Maplan blog

Linking roadmaps, feedback, and changelogs in one place

How connecting your roadmap, feedback inbox, and changelog makes every product decision easier to explain.

Most teams already have the ingredients for a great product workflow:

  • A roadmap (somewhere in a slide deck or spreadsheet).
  • A steady stream of customer feedback.
  • A changelog, release notes, or “What’s new” feed.

The problem is that these pieces rarely talk to each other. Your roadmap lives in one tool, your feedback is scattered across five, and your changelog is an afterthought when a release goes out the door.

Maplan exists to close those gaps.

Start from feedback, not a blank roadmap

When feedback lands directly in a shared inbox, you can:

  • Tag and group similar requests quickly.
  • See which customers are asking for what.
  • Turn raw comments into concrete ideas.
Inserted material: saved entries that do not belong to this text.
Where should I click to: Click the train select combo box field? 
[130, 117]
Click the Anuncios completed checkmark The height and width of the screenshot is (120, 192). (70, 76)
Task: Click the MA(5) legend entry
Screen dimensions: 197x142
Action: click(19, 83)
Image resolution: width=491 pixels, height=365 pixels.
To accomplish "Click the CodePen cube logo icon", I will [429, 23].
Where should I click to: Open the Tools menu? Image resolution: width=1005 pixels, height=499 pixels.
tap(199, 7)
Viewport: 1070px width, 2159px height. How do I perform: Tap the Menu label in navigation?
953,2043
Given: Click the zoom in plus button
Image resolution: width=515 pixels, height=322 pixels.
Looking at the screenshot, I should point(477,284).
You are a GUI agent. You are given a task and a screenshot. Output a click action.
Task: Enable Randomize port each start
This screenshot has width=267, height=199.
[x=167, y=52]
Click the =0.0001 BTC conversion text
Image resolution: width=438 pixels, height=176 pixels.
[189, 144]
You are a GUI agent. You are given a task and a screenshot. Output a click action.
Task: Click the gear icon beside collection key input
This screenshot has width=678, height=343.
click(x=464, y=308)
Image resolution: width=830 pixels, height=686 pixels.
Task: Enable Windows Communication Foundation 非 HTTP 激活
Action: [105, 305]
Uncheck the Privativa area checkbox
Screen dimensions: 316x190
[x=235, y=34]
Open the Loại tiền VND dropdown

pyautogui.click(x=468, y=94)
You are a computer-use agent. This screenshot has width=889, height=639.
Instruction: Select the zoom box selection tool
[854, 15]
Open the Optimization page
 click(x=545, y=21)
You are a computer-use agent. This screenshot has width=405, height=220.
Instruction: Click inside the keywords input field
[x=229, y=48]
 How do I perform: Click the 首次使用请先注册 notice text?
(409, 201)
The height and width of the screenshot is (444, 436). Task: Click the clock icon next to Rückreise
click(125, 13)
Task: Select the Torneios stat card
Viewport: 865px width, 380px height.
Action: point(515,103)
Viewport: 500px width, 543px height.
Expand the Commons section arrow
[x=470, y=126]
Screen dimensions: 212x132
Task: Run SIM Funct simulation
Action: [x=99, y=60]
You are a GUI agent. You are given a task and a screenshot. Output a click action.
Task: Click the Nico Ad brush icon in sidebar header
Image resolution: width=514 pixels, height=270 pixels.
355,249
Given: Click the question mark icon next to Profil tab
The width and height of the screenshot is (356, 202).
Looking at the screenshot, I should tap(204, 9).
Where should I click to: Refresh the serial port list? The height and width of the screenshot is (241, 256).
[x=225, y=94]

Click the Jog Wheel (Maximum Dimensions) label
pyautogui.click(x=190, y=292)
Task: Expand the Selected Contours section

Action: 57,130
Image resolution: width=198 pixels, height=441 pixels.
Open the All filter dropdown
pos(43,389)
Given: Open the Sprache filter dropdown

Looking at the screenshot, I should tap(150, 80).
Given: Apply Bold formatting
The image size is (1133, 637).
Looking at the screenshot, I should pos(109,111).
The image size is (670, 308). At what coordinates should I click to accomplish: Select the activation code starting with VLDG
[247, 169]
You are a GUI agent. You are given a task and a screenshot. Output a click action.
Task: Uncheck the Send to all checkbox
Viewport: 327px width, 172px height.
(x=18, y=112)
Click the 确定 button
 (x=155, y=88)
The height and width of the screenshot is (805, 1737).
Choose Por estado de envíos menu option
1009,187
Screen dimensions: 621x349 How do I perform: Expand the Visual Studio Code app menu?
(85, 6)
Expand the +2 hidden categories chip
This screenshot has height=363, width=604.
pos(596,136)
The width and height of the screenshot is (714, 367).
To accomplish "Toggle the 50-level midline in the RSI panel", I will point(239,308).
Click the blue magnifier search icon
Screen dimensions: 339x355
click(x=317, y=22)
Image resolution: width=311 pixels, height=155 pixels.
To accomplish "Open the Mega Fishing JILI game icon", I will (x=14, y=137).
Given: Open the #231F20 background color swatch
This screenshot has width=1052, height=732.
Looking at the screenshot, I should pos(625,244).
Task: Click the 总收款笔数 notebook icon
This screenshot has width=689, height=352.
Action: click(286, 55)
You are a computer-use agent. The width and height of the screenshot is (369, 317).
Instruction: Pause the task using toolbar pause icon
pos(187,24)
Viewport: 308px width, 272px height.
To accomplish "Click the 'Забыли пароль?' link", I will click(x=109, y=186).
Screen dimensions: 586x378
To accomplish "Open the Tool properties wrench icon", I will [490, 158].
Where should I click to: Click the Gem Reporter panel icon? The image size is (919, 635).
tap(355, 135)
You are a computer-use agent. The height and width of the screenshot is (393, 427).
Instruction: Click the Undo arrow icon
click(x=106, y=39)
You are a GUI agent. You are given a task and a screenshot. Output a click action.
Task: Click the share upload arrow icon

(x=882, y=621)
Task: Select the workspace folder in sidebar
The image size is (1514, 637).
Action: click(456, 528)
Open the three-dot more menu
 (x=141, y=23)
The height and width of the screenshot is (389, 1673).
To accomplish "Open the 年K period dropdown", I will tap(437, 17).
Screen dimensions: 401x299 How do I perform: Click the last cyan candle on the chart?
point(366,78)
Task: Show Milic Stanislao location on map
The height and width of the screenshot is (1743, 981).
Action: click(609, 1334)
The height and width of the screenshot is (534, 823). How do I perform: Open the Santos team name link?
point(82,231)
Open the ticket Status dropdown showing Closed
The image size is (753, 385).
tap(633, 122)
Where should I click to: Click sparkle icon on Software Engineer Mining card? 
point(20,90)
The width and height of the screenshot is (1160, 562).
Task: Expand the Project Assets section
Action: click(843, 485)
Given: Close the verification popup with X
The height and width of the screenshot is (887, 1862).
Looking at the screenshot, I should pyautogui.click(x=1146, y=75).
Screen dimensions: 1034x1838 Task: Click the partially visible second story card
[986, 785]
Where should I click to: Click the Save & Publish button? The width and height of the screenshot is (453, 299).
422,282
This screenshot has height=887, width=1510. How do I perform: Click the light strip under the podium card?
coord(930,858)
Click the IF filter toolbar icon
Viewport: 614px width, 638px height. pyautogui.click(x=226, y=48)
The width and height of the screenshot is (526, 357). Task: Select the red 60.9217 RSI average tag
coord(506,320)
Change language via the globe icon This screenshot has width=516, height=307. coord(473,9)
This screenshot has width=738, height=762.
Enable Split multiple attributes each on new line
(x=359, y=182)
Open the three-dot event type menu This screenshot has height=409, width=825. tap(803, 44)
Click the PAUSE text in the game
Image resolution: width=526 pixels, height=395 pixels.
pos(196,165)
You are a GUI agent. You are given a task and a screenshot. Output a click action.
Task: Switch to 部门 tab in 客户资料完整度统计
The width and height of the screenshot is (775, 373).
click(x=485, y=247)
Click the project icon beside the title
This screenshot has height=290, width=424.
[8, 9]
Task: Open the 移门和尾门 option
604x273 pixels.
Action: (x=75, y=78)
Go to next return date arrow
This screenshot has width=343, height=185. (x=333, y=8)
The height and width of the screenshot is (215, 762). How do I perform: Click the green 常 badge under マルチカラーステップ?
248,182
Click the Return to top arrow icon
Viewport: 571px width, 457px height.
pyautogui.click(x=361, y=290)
Instead of starting planning from a blank roadmap, you start from a list of clearly-organized customer signals.

Tie ideas to roadmap items

Once an idea is worth exploring, it becomes a roadmap item. In Maplan, that means:

  • The item stays linked to the original feedback.
  • You can see which ideas are “Under consideration” versus “Planned”.
  • The public roadmap reflects that status in language customers understand.

Now when someone asks “Is this on the roadmap?”, you can point them to a specific card instead of an internal document.

Close the loop with a changelog

When work ships, it shouldn’t just disappear into a release ticket. By connecting the changelog to the roadmap:

  • Every shipped item can reference the roadmap card it came from.
  • You can quickly notify customers who requested a feature.
  • Your public “What’s new” page tells the story of progress over time.

Customers see a clear arc: feedback → roadmap → shipped update.

Why keep it all in one place?

Keeping roadmap, feedback, and changelog together in Maplan means:

  • Support has better answers than “I’ll ask the product team”.
  • Product has context on why a request matters and to whom.
  • Customers feel like their input doesn’t disappear into a void.

If you’re tired of forwarding screenshots into a private channel or explaining the same roadmap decisions in every call, connecting these three pieces is an easy win — and exactly what Maplan is designed to do.